> [WHAT THIS EXERCISE ASKS]
- a) How would you render this sentence from the thread on kernel stack unwinding in French: "Yes, rbp is meaningless on the entry from user space."?
- b) Could you extend the thread on kernel stack unwinding, picking up right after its final sentence?

> [PAGE]

On Thu, May 19, 2016 at 4:15 PM, Josh Poimboeuf <jpoimboe@redhat.com> wrote:
> On Mon, May 02, 2016 at 08:52:41AM -0700, Andy Lutomirski wrote:
>> On Mon, May 2, 2016 at 6:52 AM, Josh Poimboeuf <jpoimboe@redhat.com> wrote:
>> > On Fri, Apr 29, 2016 at 05:08:50PM -0700, Andy Lutomirski wrote:
>> >> On Apr 29, 2016 3:41 PM, "Josh Poimboeuf" <jpoimboe@redhat.com> wrote:
>> >> >
>> >> > On Fri, Apr 29, 2016 at 02:37:41PM -0700, Andy Lutomirski wrote:
>> >> > > On Fri, Apr 29, 2016 at 2:25 PM, Josh Poimboeuf <jpoimboe@redhat.com> wrote:
>> >> > > >> I suppose we could try to rejigger the code so that rbp points to
>> >> > > >> pt_regs or similar.
>> >> > > >
>> >> > > > I think we should avoid doing something like that because it would break
>> >> > > > gdb and all the other unwinders who don't know about it.
>> >> > >
>> >> > > How so?
>> >> > >
>> >> > > Currently, rbp in the entry code is meaningless.  I'm suggesting that,
>> >> > > when we do, for example, 'call \do_sym' in idtentry, we point rbp to
>> >> > > the pt_regs.  Currently it points to something stale (which the
>> >> > > dump_stack code might be relying on.  Hmm.)  But it's probably also
>> >> > > safe to assume that if you unwind to the 'call \do_sym', then pt_regs
>> >> > > is the next thing on the stack, so just doing the section thing would
>> >> > > work.
>> >> >
>> >> > Yes, rbp is meaningless on the entry from user space.  But if an
>> >> > in-kernel interrupt occurs (e.g. page fault, preemption) and you have
>> >> > nested entry, rbp keeps its old value, right?  So the unwinder can walk
>> >> > past the nested entry frame and keep going until it gets to the original
>> >> > entry.
>> >>
>> >> Yes.
>> >>
>> >> It would be nice if we could do better, though, and actually notice
>> >> the pt_regs and identify the entry.  For example, I'd love to see
>> >> "page fault, RIP=xyz" printed in the middle of a stack dump on a
>> >> crash.
>> >>
>> >> Also, I think that just following rbp links will lose the
>> >> actual function that took the page fault (or whatever function
>> >> pt_regs->ip actually points to).
>> >
>> > Hm.  I think we could fix all that in a more standard way.  Whenever a
>> > new pt_regs frame gets saved on entry, we could also create a new stack
>> > frame which points to a fake kernel_entry() function.  That would tell
>> > the unwinder there's a pt_regs frame without otherwise breaking frame
>> > pointers across the frame.

> [INFORMATION GIVEN]
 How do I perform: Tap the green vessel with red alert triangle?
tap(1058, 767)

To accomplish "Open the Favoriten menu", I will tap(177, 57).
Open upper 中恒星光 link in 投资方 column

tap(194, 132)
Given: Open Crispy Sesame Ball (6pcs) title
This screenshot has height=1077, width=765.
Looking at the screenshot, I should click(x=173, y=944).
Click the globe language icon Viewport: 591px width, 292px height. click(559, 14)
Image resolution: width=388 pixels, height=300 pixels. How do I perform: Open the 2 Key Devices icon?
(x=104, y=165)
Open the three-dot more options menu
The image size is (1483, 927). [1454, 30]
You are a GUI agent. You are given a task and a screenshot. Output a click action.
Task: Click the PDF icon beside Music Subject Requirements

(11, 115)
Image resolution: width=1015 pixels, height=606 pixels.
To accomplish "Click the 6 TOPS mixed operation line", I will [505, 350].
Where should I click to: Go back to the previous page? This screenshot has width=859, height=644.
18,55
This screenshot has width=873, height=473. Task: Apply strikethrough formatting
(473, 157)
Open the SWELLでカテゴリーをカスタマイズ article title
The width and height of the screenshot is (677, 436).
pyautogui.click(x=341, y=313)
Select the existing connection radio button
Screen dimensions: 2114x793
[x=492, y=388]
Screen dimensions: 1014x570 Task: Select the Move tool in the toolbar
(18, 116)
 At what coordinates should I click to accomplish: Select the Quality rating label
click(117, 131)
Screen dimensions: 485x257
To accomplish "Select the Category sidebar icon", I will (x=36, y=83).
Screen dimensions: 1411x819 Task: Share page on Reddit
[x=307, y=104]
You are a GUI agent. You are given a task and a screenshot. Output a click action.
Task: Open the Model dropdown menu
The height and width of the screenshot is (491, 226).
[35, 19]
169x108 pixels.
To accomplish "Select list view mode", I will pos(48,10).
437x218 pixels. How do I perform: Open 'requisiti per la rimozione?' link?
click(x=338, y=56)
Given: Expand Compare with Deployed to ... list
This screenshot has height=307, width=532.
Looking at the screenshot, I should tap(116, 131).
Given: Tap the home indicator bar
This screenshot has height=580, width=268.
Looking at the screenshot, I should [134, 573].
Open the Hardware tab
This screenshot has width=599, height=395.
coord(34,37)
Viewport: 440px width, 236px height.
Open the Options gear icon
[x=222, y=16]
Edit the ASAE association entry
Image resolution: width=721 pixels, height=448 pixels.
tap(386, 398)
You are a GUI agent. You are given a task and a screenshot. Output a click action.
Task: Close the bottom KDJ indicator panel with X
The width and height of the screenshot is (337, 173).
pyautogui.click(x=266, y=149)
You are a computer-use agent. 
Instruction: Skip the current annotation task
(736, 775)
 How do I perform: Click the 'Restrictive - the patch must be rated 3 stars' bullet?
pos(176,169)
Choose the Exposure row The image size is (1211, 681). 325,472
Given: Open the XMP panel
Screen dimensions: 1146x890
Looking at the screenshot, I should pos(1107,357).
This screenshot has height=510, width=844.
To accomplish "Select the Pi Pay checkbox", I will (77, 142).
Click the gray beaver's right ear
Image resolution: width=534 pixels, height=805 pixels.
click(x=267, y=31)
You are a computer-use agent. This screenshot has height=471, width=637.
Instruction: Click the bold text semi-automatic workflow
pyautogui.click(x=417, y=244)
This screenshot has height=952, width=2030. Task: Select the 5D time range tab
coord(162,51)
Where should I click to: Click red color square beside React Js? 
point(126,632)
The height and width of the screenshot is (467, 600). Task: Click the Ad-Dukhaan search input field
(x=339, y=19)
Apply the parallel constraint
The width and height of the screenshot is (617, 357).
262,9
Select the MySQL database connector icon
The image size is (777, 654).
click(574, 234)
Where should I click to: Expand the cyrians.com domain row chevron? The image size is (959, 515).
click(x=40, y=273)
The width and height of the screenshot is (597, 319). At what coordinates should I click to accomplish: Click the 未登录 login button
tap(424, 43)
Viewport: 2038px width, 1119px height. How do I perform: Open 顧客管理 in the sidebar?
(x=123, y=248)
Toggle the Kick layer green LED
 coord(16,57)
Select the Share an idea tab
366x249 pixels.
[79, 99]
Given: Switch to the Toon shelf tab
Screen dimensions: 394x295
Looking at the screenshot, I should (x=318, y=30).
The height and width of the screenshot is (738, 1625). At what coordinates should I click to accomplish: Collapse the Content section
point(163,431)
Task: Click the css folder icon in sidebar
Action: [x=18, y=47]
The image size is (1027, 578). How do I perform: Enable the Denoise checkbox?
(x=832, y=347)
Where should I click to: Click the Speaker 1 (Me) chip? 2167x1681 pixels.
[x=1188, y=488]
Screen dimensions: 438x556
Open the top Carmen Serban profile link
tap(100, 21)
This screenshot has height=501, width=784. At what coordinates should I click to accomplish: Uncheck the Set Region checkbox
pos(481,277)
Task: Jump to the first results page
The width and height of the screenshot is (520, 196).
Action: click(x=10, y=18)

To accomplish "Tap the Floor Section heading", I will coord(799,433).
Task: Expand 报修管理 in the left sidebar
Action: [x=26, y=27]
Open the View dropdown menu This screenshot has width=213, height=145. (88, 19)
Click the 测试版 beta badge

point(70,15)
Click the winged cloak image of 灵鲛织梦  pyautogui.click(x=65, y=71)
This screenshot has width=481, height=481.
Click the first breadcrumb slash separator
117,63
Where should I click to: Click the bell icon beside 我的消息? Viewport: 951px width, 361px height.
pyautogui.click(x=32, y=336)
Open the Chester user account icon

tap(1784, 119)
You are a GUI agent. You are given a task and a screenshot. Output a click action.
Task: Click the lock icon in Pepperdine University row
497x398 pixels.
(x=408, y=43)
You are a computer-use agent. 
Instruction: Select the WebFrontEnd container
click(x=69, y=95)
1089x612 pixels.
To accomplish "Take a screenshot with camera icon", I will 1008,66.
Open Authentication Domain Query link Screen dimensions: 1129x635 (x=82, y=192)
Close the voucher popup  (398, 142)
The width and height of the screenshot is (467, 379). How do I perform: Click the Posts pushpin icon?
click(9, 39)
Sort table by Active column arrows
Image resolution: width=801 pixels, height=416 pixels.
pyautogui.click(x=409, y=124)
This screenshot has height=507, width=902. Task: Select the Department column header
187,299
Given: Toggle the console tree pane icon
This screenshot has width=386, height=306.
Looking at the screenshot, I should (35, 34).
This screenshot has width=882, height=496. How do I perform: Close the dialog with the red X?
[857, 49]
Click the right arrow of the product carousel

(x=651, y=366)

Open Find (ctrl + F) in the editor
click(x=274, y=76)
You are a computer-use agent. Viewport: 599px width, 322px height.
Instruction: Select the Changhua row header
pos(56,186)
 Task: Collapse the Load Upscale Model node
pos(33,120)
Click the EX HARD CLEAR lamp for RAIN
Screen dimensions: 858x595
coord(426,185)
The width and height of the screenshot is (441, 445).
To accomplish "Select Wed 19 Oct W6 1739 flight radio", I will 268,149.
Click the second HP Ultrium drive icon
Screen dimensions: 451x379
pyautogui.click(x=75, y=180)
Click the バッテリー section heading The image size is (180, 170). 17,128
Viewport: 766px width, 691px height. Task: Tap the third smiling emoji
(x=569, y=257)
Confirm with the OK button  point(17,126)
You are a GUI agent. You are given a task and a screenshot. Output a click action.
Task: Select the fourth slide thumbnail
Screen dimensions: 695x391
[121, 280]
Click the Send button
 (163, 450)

> [ANSWERS TO THE PROBLEMS]
- a) Oui, rbp n'a aucune signification lors de l'entrée depuis l'espace utilisateur.

- b)
>> >
>> > Then I guess we wouldn't need my other solution of putting the idt
>> > entries in a special section.
>> >
>> > How does that sound?
>>
>> Let me try to understand.
>>
>> The normal call sequence is call; push %rbp; mov %rsp, %rbp.  So rbp
>> points to (prev rbp, prev rip) on the stack, and you can follow the
>> chain back.  Right now, on a user access page fault or similar, we
>> have rbp (probably) pointing to the interrupted frame, and the
>> interrupted rip isn't saved anywhere that a naive unwinder can find
>> it.  (It's in pt_regs, but the rbp chain skips right over that.)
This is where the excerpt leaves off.